## Extract provided
☆ ☆ ☆

Shocking 4 years of Cargo Handlers errors

The number of shares issued by publicly listed companies is very important information for investors to know, but investors would not think so when examining interim financial statements in Jamaica and Trinidad and Tobago of some of the companies.
There have been so many occasions one has to search high and low to find it if at all it is reported in the interim numbers. This is such a simple matter and the stock exchanges in the region could cure it easily, by making it one of the items that must be included in quarterly reports. It should be included as a part of the statement of movement in Shareholders’ equity.
The latest shocking reporting is that of Cargo Handlers that shows the number of shares issued as a part of the statement of shareholders’ equity. The oddity is the company reporting only 37.466 million issued shares since 2018 when it increased to more than 374 million units. The Jamaica Stock Exchange website shows them as having 416.25 million shares issued and the audited accounts show that the change took place in 2018 the numbers moving from 37.485 to 374.653 million shares. One wonders why no one discovered this glaring error when the list of top 10 shareholders show four of them having more shares than what they list as issued. The error goes back to 2018 for all of the quarterly reports.
This is such a glaring error and neither the Stock Exchange, the Financial Services Commission the directors of the company or its accounting staff have found out.
Our reporting standards are not up to scratch and some persons in the financial system love to talk about best practices globally.
Take the matter of segment reporting. Some companies report it quarterly and some only annually. Most correctly report the current period and the comparative previous year’s period. Why can’t the JSE insist on some minimum standards for the benefit of investors so they get information consistently? Limners and Bards is the latest company to provide a quarterly report with no segment results yet they report it in the audited report albeit just one year forcing investors to have to go back to the previous year’s report for the comparison. Seems if that is the approach they should just report the current year’s figures and let investors go back to the previous year’s reports for profit and balance sheet information.

☆ ☆ ☆

## Raw data

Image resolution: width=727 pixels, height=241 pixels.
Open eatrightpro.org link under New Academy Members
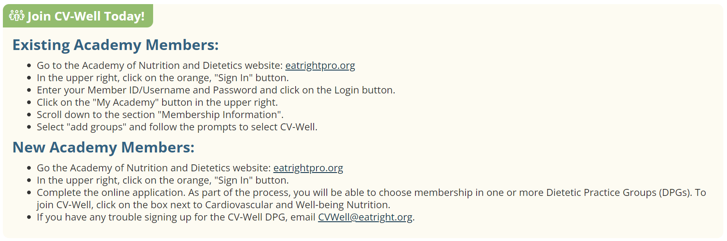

☆ ☆ ☆

## Your goal
Reproduce the passage in the article about Cargo Handlers that runs from "The latest shocking" up to and including "have found out.". Rely only on the article about Cargo Handlers.

## In response
The latest shocking reporting is that of Cargo Handlers that shows the number of shares issued as a part of the statement of shareholders’ equity. The oddity is the company reporting only 37.466 million issued shares since 2018 when it increased to more than 374 million units. The Jamaica Stock Exchange website shows them as having 416.25 million shares issued and the audited accounts show that the change took place in 2018 the numbers moving from 37.485 to 374.653 million shares. One wonders why no one discovered this glaring error when the list of top 10 shareholders show four of them having more shares than what they list as issued. The error goes back to 2018 for all of the quarterly reports.
This is such a glaring error and neither the Stock Exchange, the Financial Services Commission the directors of the company or its accounting staff have found out.